Look at this example (godbolt):

#include <memory>

union U {
    int i[1];
};

constexpr int foo() {
    U u;
    std::construct_at(u.i, 1);
    return u.i[0];
}

constexpr int f = foo();

gcc and msvc successfully compile this, but clang complains:

construction of subobject of member 'i' of union with no active member is not allowed in a constant expression

Which compiler is right? I think that clang is wrong here, because C 20's implicit creation of objects (P0593) should make this program valid (because the array should be implicitly created, which should make u.i active), but I'm not sure.

CodePudding user response:

U u;

does not begin the lifetime of the i subobject. Beginning the lifetime of a variable other than an array of type char, unsigned char or std::byte is also not one of the operations specifically qualified to be implicitly creating objects. [basic.intro.object]/13

Therefore at this point the i member is definitively not active and no array object exists.

As mentioned by @Sebastian in the question comments, calling std::construct_at on u.i is then not allowed in a constant expression since [expr.const]/6.1 specifically requires the provided pointer to point to an object whose lifetime began during the evaluation of the constant expression (or be storage returned from std::allocator).

Therefore Clang seems correct to me. There is an open GCC bug for exactly this issue here.

I am not sure that this is the intended interpretation though, since Clang does accept the program if a non-array type is used for the member, which by my reasoning would equally not be allowed.

The relevant wording is a consequence of this comment.


Now, suppose you replace the std::construct_at call with

u.i[0] = 1;

Then this assignment will begin the lifetime of the array object, as described in [class.union.general]/6. This is not disqualified for constant expressions since C 20 either. Therefore the code will not be ill-formed with this.


Whether the std::construct_at version has defined behavior if used outside a constant expression context, I am not entirely sure.

But I think that std::construct_at being specified to be equivalent to a new-expression means that it will call operator new, which is specified to implicitly create objects in the storage it returns. [basic.intro.object]/13

Whether operator new must be an allocating operator new call for this to be true is not fully clear to me.
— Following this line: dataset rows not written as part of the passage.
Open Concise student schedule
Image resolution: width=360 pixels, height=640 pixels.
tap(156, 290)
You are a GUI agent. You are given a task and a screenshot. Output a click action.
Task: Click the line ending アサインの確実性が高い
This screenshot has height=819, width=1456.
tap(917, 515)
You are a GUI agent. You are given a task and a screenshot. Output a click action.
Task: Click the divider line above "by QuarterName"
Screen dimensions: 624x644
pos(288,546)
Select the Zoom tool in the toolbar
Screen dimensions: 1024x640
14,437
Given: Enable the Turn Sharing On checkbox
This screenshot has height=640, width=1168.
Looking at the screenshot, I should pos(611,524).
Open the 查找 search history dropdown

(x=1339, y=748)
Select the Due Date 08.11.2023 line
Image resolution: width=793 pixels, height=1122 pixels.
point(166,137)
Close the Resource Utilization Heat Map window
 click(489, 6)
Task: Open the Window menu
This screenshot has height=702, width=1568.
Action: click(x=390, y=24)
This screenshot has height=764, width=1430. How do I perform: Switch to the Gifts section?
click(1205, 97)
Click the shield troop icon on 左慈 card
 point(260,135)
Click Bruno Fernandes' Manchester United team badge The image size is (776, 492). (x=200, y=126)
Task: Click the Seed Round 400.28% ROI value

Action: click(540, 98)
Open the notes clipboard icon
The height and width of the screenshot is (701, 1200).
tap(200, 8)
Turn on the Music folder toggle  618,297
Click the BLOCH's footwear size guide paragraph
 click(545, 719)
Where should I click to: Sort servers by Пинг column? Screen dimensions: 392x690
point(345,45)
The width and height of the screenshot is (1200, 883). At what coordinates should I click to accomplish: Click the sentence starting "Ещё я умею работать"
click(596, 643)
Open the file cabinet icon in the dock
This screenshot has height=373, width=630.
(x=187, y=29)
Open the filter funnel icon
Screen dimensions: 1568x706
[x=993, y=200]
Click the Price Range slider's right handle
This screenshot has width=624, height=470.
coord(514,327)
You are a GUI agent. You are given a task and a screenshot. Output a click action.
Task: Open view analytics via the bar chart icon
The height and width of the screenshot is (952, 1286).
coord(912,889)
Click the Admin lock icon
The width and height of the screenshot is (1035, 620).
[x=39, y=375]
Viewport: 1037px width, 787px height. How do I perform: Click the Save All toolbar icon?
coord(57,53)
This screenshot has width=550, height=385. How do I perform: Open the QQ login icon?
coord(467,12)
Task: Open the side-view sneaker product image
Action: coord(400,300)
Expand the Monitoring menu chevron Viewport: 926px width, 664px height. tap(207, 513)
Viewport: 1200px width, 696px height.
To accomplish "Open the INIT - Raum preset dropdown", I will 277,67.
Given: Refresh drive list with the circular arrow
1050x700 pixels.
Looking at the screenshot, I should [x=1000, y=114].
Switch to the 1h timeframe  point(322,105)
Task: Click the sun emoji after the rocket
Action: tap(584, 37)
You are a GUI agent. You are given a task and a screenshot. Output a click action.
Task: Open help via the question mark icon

I think the wording "in the returned region of storage" does not require it.

i is of type int[1], which is an implicit-lifetime type, which are implicitly created if necessary by operations qualified to implicitly create objects. [basic.types.general]/9

Therefore I think that construct_at will implicitly create the array object i and begin its lifetime. I also think that [basic.intro.object]/2 will guarantee that this object becomes subobject of the union, so that u.i will refer to it.

However, given that the storage operated on is only the size of a single int and assuming that this is also the storage meant in [basic.intro.object]/13, only an array of length 1 can be implicitly created in it. Therefore if i was of length larger than 1, the implicitly created array could not overlap exactly with the member and can therefore not become subobject of the union.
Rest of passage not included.